Two similar microfluidic devices were reported for detecting methylated DNA using methylated cytosine recognition molecules167, 168. First, the target fragment was captured by a DNA probe immobilized on a glass surface. Then, biotinylated methylcytosine antibody or methyl binding domain (MBD) protein was bound to methylated cytosine on the target fragment. Finally, fluorescently labeled streptavidin was added and the fluorescence captured to detect the methylated DNA. Both of these devices were capable of detecting ~0.4nM methylated DNA concentration. In addition, one of the devices was capable of performing the assay within 18 minutes, making it more accessible for clinical use167.
Other devices that utilized MBD proteins have also been developed. For instance, a hyper-methylated DNA microfluidic solid phase extraction device (μSPE) was created that used MBD-protein conjugated on micro-pillars as capture agents169. However, the μSPE’s primary function was to enrich methylated DNA for downstream analysis, which it could do in under 5 min with up to 92% efficiency. Similarly, a single-molecule sorting device was developed to sort methylated DNA from unmethylated in real-time170. Methylated and unmethylated DNA were both incubated with red fluorescent stain before the DNA was exposed to MBD1 tagged with a green fluorophore. The DNA was flowed past a fluorescence inspection point, and sequences with two peaks (representing methylated DNA) were sorted to a separate chamber. Like μSPE, the device was capable of detection but its prime use was for enrichment and it was capable of sorting as little as 11 fg of DNA. Both of these devices could be beneficial in enriching rare or dilute clinical samples for downstream disease biomarker testing.
A sequence-specific immuno-assay device was reported for determining methylation status of single cytosine by on-chip surface plasmon resonance (SPR) detection161. A biotinylated DNA probe was used to hybridize with the target sequence, which induced a bulge region and immobilized the DNA on a streptavidin surface (Fig. 3d). The immunoreaction between an anti-methylcytosine antibody and the target cytosine in the bulge region caused a change in the SPR angle, which reported the methylation status. This method allowed rapid assessment within 45 min in a simple microfluidic device with easy operation.
An electrochemical sensor-based chip was developed for accurately measuring the concentration and level of methylated DNA171. The device consisted of a DNA pre-concentration unit and a methylation detection unit.
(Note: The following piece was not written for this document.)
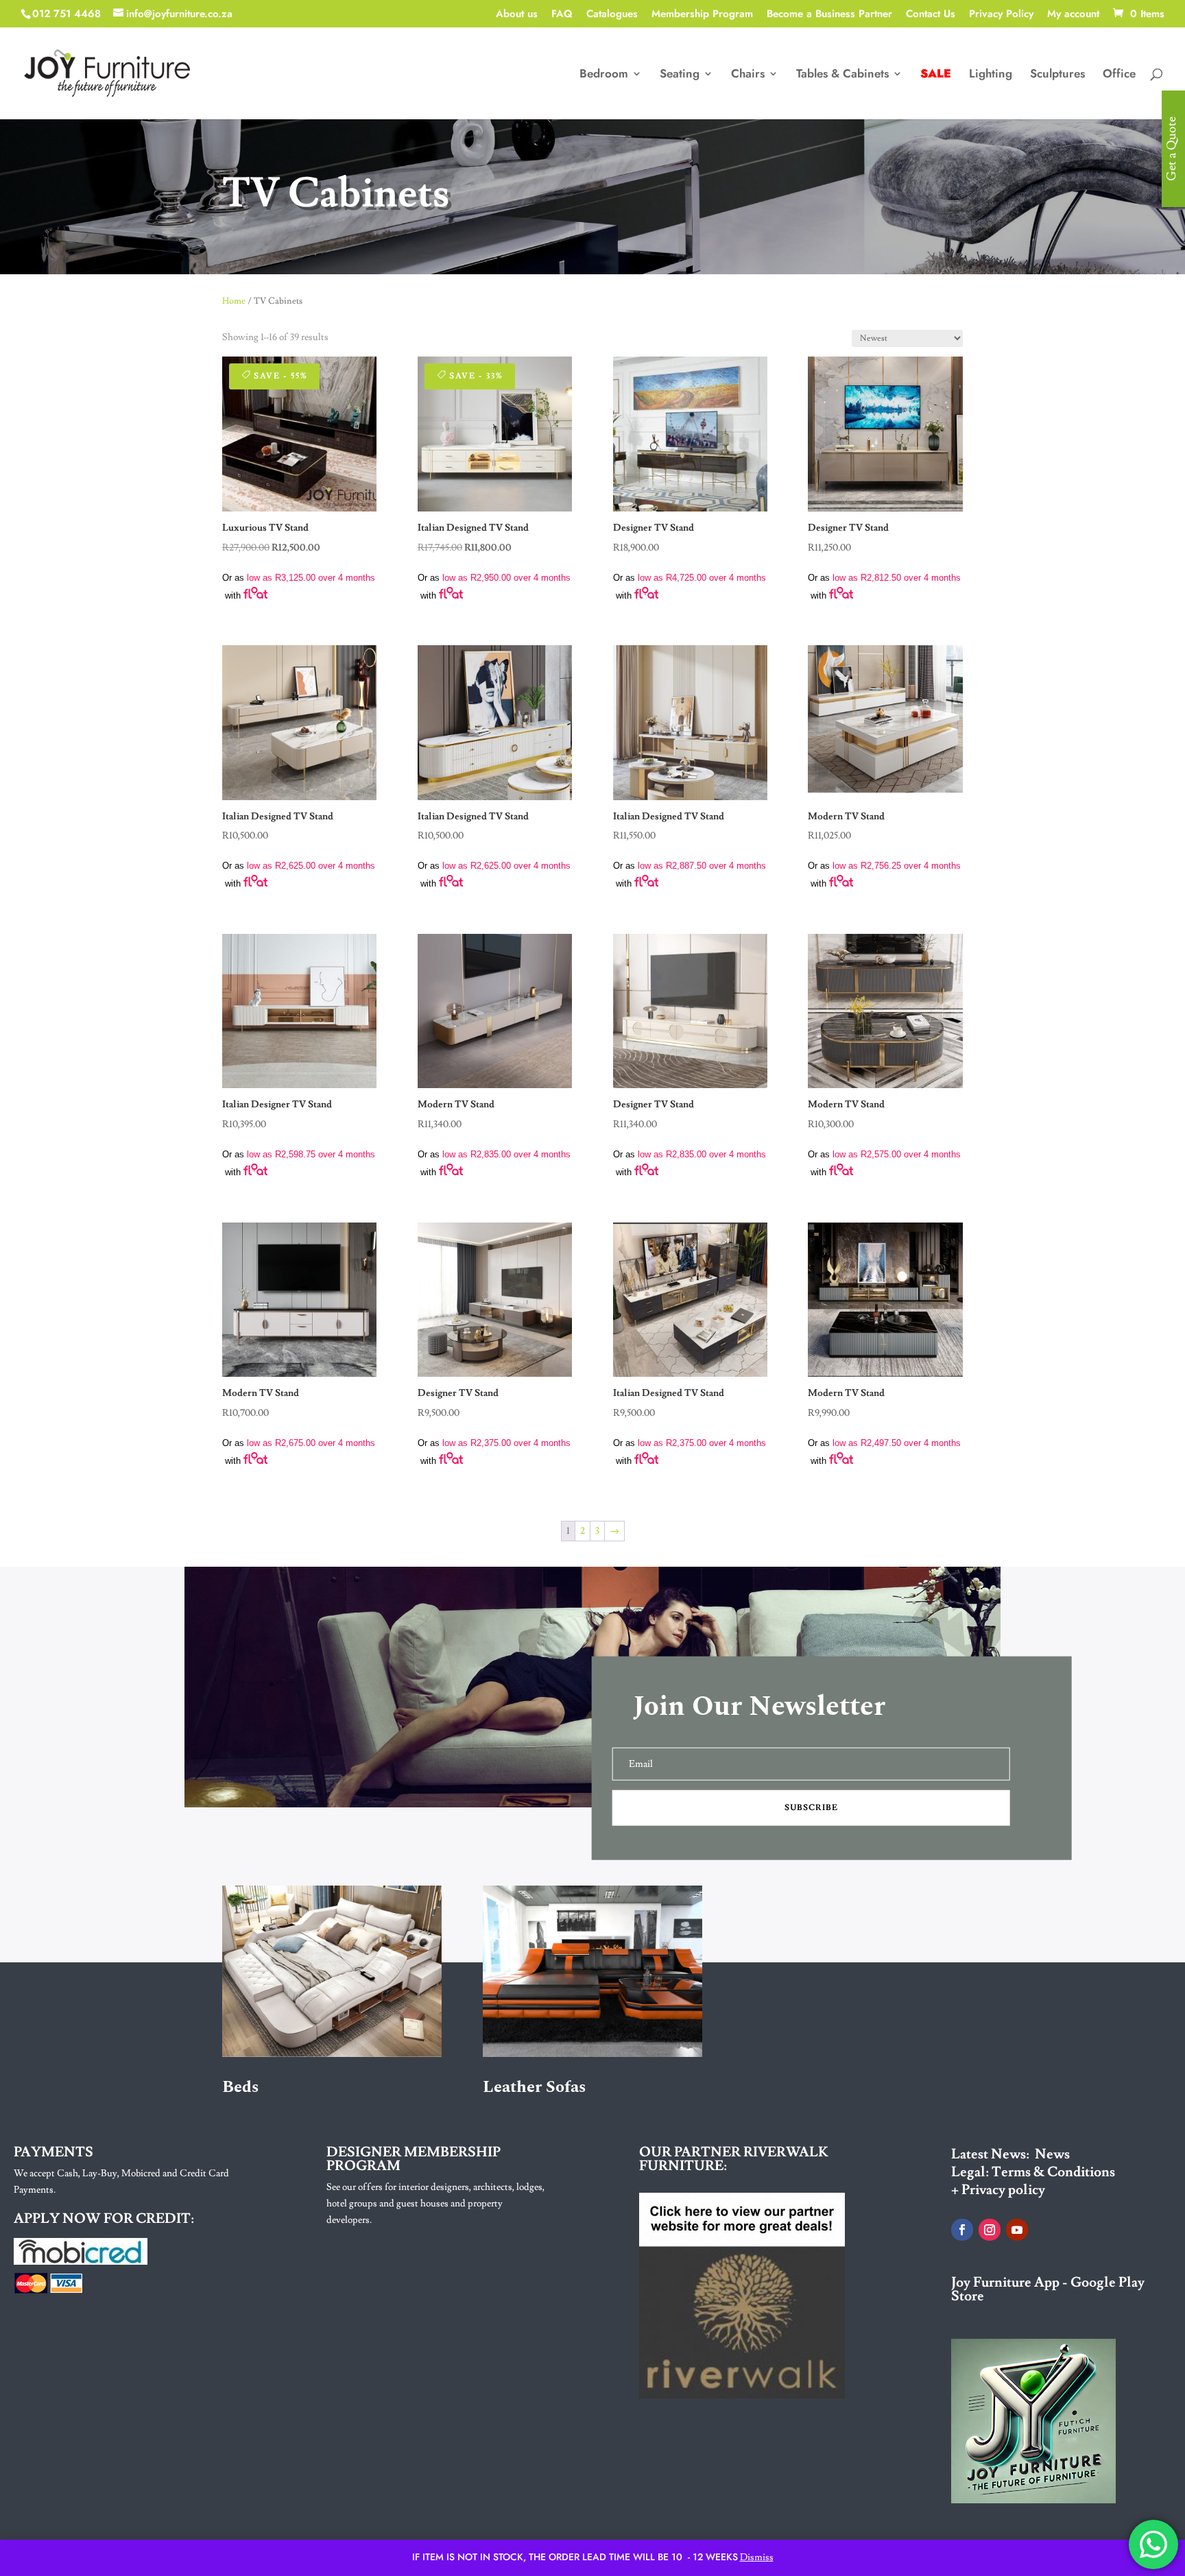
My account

The DNA pre-concentration unit used ion concentration polarization (ICP) to first concentrate the DNA sequences before they were incubated with the detection unit, a gold electrode hybridized with DNA complementary to the target of interest. Next, they were exposed to a silica-nanoparticle (SiNP) conjugated with methyl binding domain 1 (MBD1), which bound only to methylated CpG sites. The MBD1-SiNP blocked the transfer of electrons, such that low signal occurred either due to high methylation level or high concentration of methylated DNA. These two units worked in concert to allow detection of fM-scale methylated DNA concentration and 10% of methylation level.
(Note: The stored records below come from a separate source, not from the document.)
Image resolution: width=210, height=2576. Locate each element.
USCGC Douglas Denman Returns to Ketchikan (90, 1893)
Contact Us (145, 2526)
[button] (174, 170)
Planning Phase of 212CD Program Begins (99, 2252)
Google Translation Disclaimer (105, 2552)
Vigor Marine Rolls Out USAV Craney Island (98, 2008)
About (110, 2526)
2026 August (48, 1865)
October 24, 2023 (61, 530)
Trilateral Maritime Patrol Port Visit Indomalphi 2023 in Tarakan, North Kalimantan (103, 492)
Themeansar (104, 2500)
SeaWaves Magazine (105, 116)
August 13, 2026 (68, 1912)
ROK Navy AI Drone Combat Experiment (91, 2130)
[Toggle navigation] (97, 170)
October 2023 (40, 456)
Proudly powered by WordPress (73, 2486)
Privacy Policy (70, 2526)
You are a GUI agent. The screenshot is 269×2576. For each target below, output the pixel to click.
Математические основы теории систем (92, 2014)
Recently, we developed a microfluidic device that performed Methylated DNA ImmunoPrecipitation (MeDIP-seq) in a microchamber172. This device utilized a partially closed microvalve to form a packed bed of anti-5mC antibody-coated beads, which facilitated IP efficiency, and oscillatory washing to remove nonspecific binding. This method enabled mapping of the methylome from 0.5 ng of DNA, equivalent to 100 cells.
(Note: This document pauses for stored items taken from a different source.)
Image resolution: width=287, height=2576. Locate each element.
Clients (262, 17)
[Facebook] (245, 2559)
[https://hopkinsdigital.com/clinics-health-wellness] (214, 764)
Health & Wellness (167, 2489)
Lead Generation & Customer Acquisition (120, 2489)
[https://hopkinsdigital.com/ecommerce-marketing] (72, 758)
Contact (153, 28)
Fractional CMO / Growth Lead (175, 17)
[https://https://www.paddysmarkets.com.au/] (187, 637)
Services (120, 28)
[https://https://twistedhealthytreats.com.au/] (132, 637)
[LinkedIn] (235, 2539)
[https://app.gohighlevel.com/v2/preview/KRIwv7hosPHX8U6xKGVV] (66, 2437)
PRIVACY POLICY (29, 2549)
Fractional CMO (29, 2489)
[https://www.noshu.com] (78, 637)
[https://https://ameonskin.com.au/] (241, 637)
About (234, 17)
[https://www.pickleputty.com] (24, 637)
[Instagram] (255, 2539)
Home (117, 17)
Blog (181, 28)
2.2.3. Restriction enzyme digestion
In addition to the aforementioned affinity enrichment methods, restriction enzyme digestion has also been implemented in microfluidic devices to avoid the use of bisulfite reagents. Restriction enzyme digestion is used to cleave either unmethylated DNA or methylated DNA while the other remains untouched.
In a device using HpaII and MspI digestion, genomic DNA was mixed with beads coated with MBD2a protein (similar to MBD1) and loaded onto the device173. A magnetic array beneath the device was used to immobilize and manipulate the beads. The beads were digested with either MspI or HpaII and the DNA was eluted for amplification and detection on their previously published amplification/detection device174.
Another locus-specific method was capable of performing single-cell restriction analysis of methylation (SCRAM175, 176). Single cells were isolated and lysed before undergoing restriction digestion that specifically cleaved unmethylated target sites. The DNA was amplified with specific primers such that if the DNA was methylated, a large and small product would result. Otherwise, only a small product would be present. SCRAM was then combined with RT-qPCR in a device for single-cell analysis of genotype, expression, and methylation (sc-GEM)177. Utilizing the C1 Auto Prep Platform from Fluidigm, bulk cells were loaded into the integrated fluidic circuit and individually captured in 96 wells. Cell lysis and subsequent enzymatic reactions were then carried out sequentially in micro-chambers automatically to isolate and amplify RNA (as cDNA) and methylated DNA. A Fluidigm qPCR chip was then used to measure gene expression levels and determine the presence of methylation, while genotyping was performed by Sanger sequencing.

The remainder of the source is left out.